Transfer Learning

BayBE offers the possibility to mix data from multiple campaigns in order to accelerate optimization. Using data from multiple campaigns is currently supported when using a Gaussian Process Surrogate model and is implemented by the TaskParameter.

Terminology

The term “Transfer Learning” is used in a lot of different ways. Within BayBE, “Transfer Learning” refers to combining data from multiple campaigns. Depending on the field, this might also be known as “contextual learning”. Further, note that the act of combining the data of several contexts can be done via multiple models, shared architectures, special kernels in a single model, etc. We do not necessarily want to limit to any of these methods, even though BayBE currently offers only a single one.

The role of TaskParameter

The TaskParameter is used to “mark” the context of an individual experiment. The set of all possible contexts is provided upon the initialization of a TaskParameter by providing them as values. In the following example, the context might be one of several reactors in which a chemical experiments can be conducted.

from baybe.parameters import TaskParameter

TaskParameter(name="Reactor", values=["ReactorA", "ReactorB", "ReactorC"])

If not specified further, a campaign using the TaskParameter as specified above would now make recommendations for all possible values of the parameter.
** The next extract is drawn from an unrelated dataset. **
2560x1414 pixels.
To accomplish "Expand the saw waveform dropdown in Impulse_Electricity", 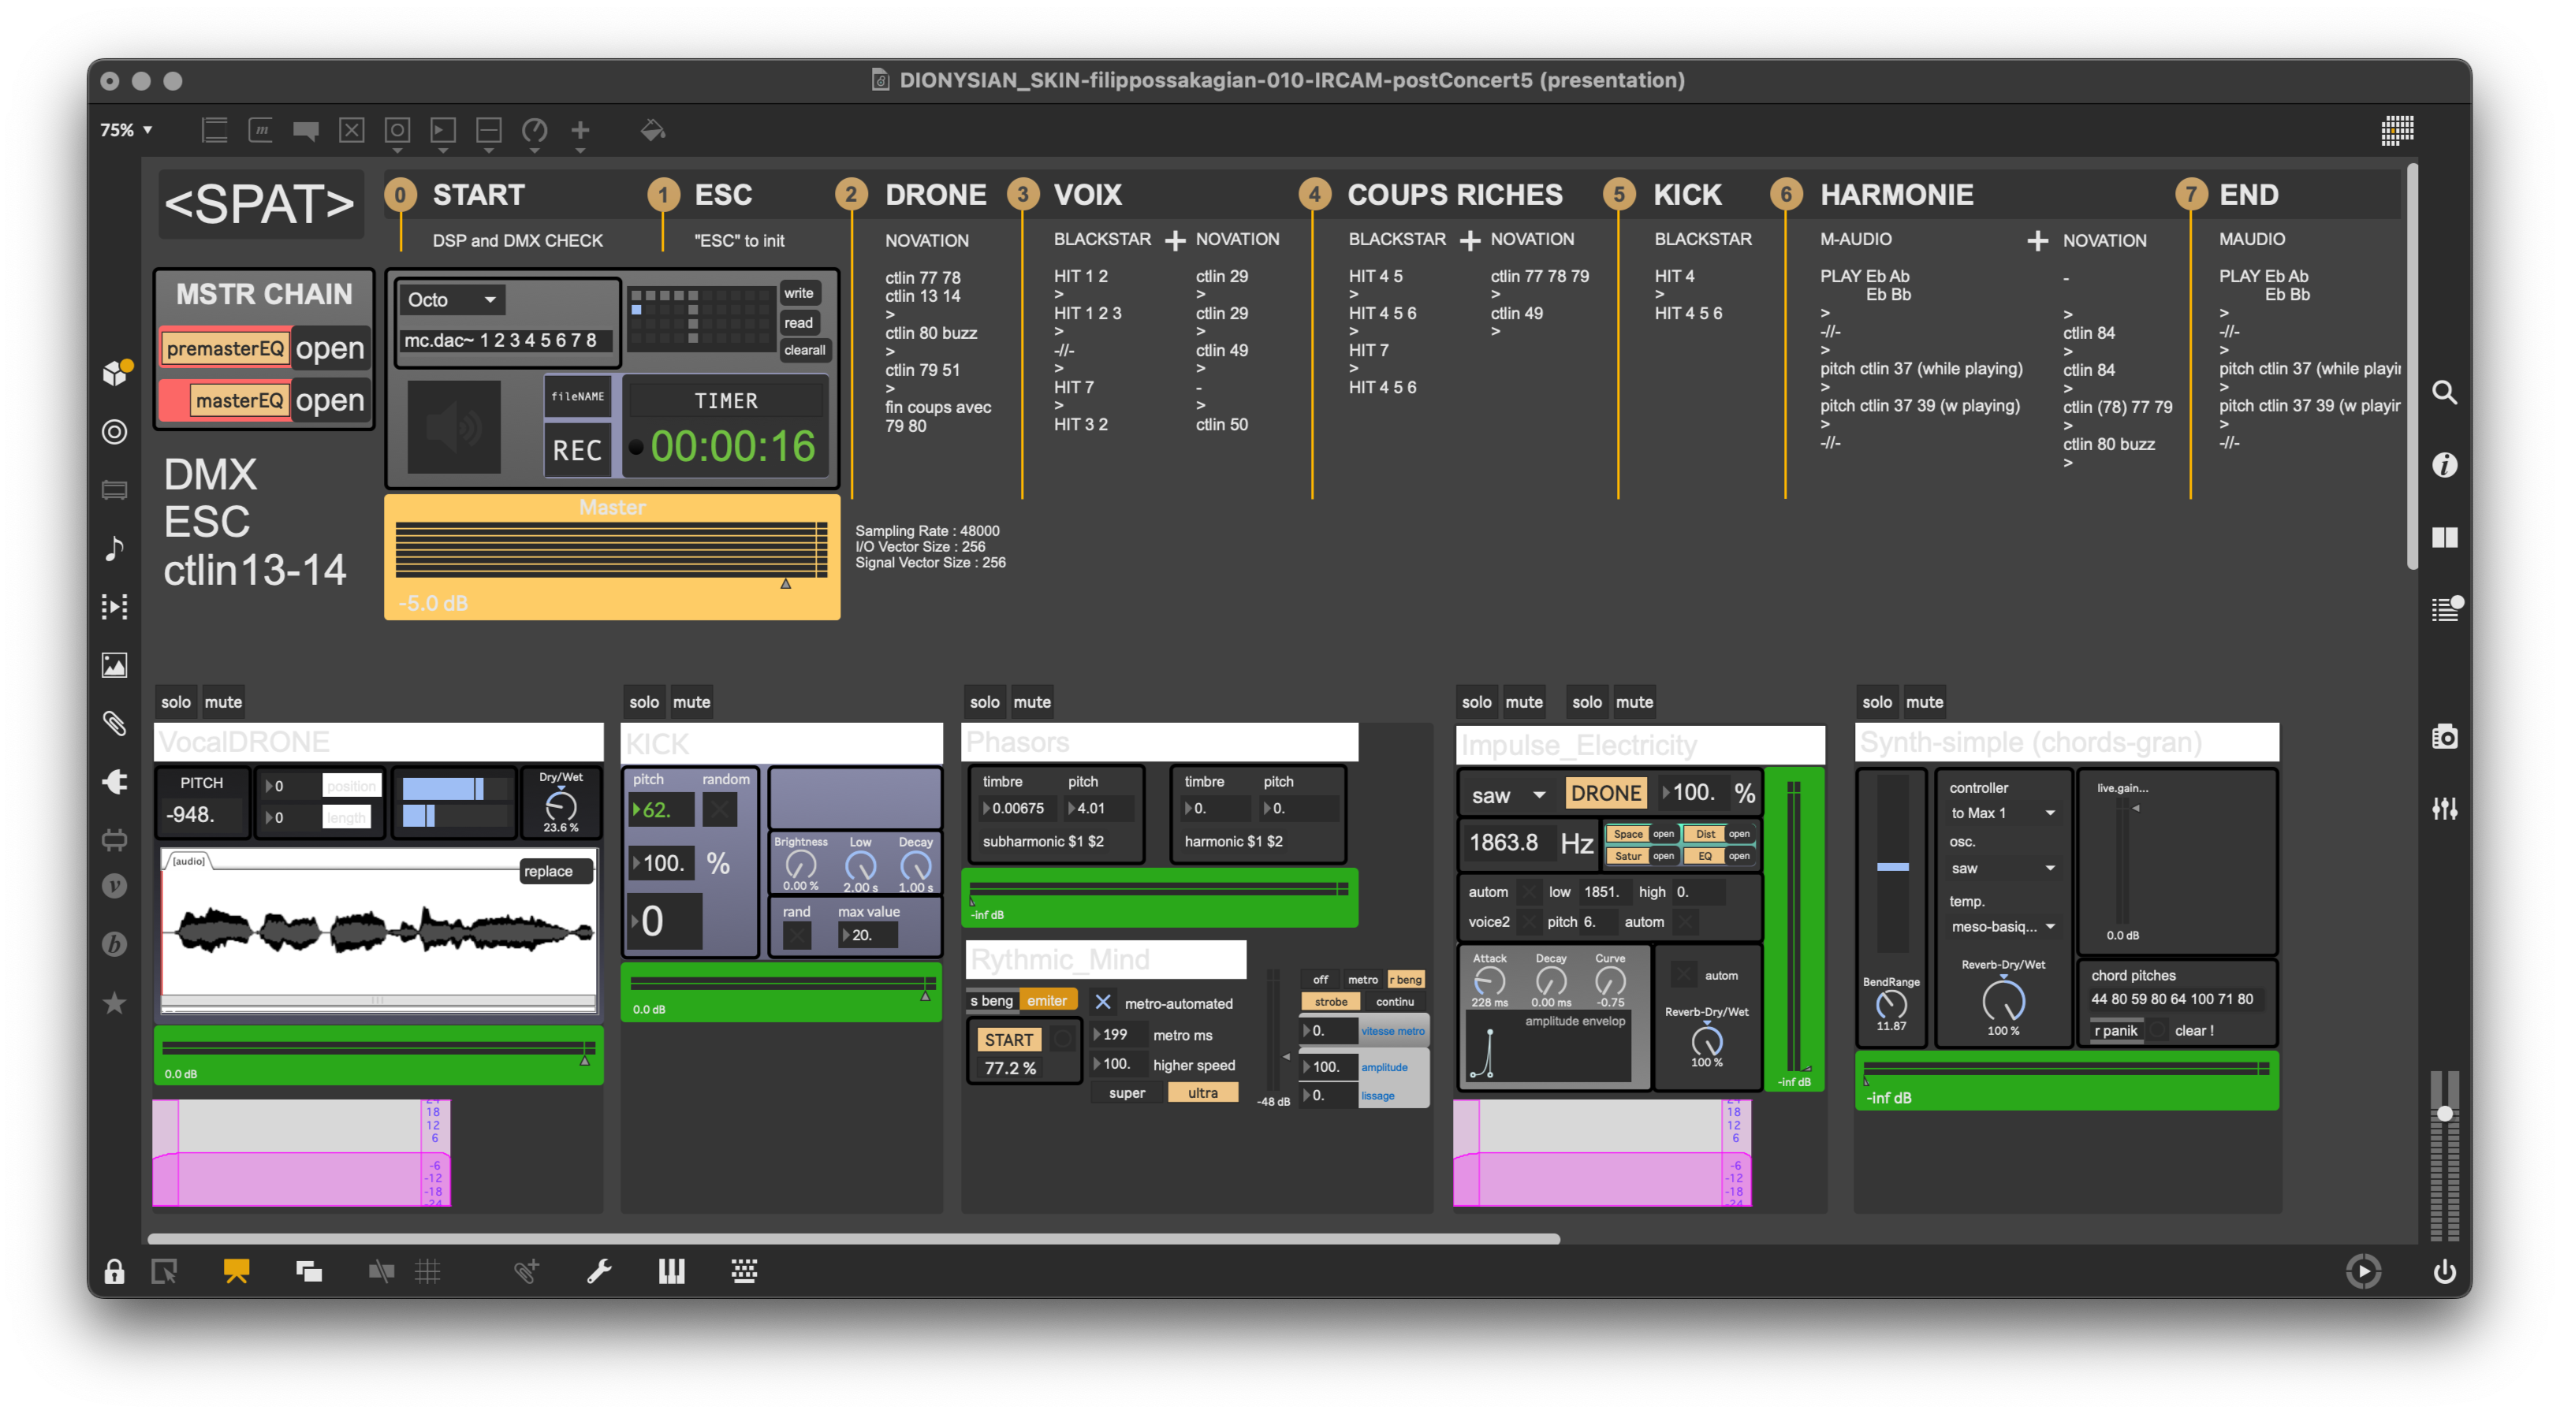I will pyautogui.click(x=1508, y=795).
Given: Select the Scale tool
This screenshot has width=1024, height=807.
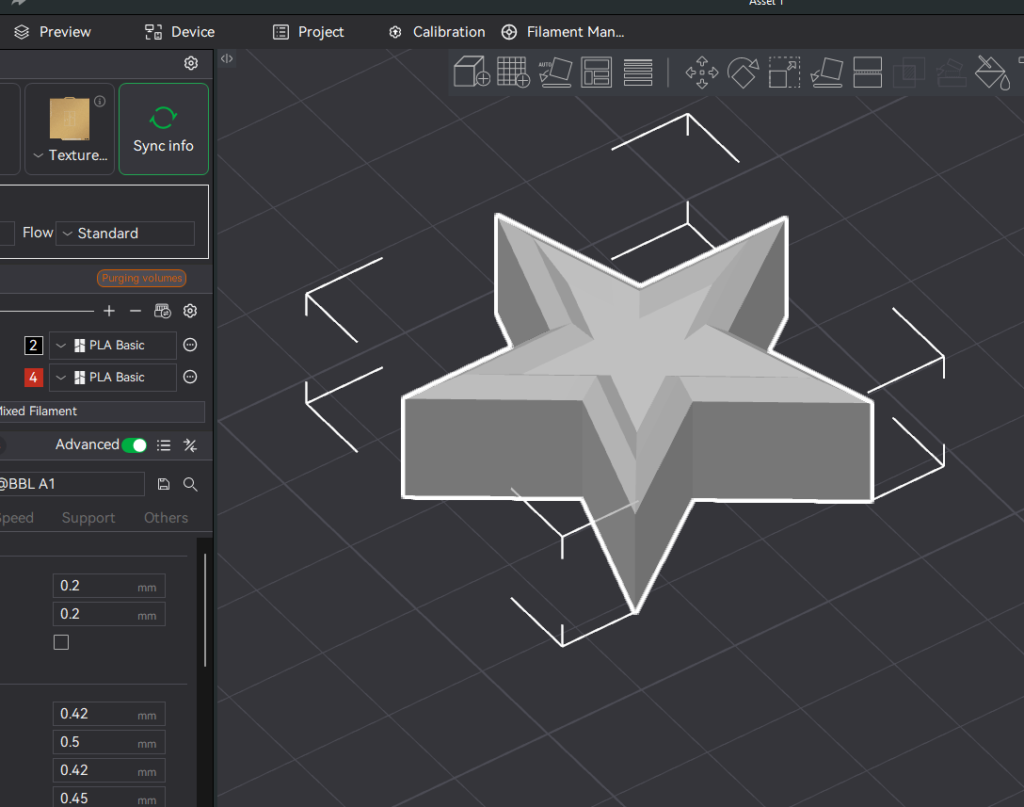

Using the active_values argument upon initialization, this behavior can be changed such that the campaign only makes recommendations for the corresponding values.
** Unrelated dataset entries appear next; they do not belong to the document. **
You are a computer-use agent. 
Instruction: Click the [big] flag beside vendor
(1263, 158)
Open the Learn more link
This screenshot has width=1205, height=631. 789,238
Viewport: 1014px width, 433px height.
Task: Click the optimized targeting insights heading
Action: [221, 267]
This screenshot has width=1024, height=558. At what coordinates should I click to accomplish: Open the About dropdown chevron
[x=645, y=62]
The following example models a situation in which data from experiments in three different reactors are available, but new experiments should only be conducted in ReactorC.

from baybe.parameters import TaskParameter

TaskParameter(
    name="Reactor",
    values=["ReactorA", "ReactorB", "ReactorC"],
    active_values=["ReactorC"],
)

This can be abstracted easily to other scenarios such as changing substrates (while screening same reaction conditions) or formulating mixtures for different cell lines:

TaskParameter(
    name="Substrate",
    values=["3,5-dimethylisoxazole", "benzo[d]isoxazole", "5-methylisoxazole"],
    active_values=["3,5-dimethylisoxazole"],
)
TaskParameter(
    name="Cell_Line",
    values=["Liver cell", "Heart cell", "Hamster brain cell"],
    active_values=["Liver cell"],
)

Seeing Transfer Learning in Action

We provide full example demonstrating BayBE’s transfer learning capabilities. We want to briefly discuss and highlight the results of this example in this user guide. The full example can be found here.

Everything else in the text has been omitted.